[Opening Available data section]

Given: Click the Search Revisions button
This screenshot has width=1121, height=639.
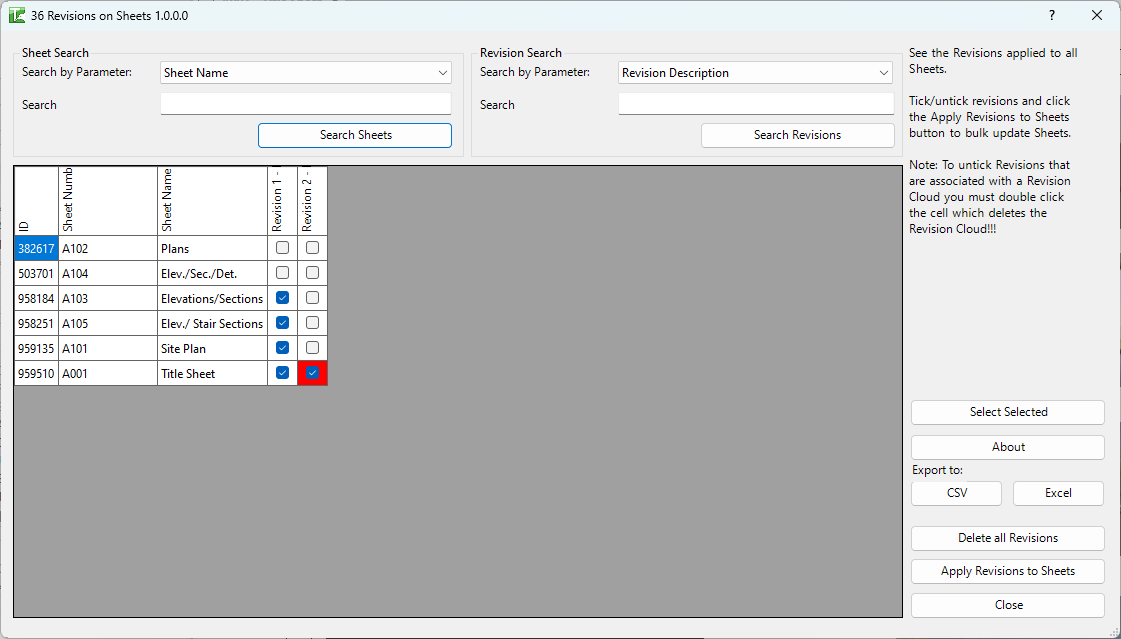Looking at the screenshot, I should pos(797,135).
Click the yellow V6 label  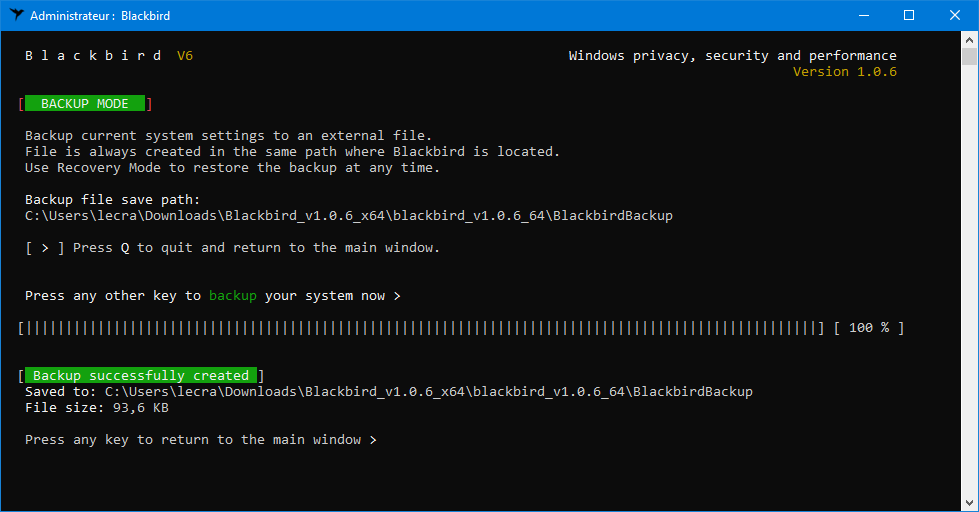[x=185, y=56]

[Closing Available data section]
[Opening Available data section]

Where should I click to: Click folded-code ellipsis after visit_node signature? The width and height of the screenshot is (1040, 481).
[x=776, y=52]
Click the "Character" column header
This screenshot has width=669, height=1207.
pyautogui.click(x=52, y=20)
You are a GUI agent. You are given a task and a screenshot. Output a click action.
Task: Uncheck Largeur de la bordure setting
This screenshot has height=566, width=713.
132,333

[Closing Available data section]

Work order
Beginning with the line containing "Where should I" and ending with the line containing "You are a GUI", extract those lines exactly from the listing above, and only those.

Written answer
Where should I click to: Click folded-code ellipsis after visit_node signature? The width and height of the screenshot is (1040, 481).
[x=776, y=52]
Click the "Character" column header
This screenshot has width=669, height=1207.
pyautogui.click(x=52, y=20)
You are a GUI agent. You are given a task and a screenshot. Output a click action.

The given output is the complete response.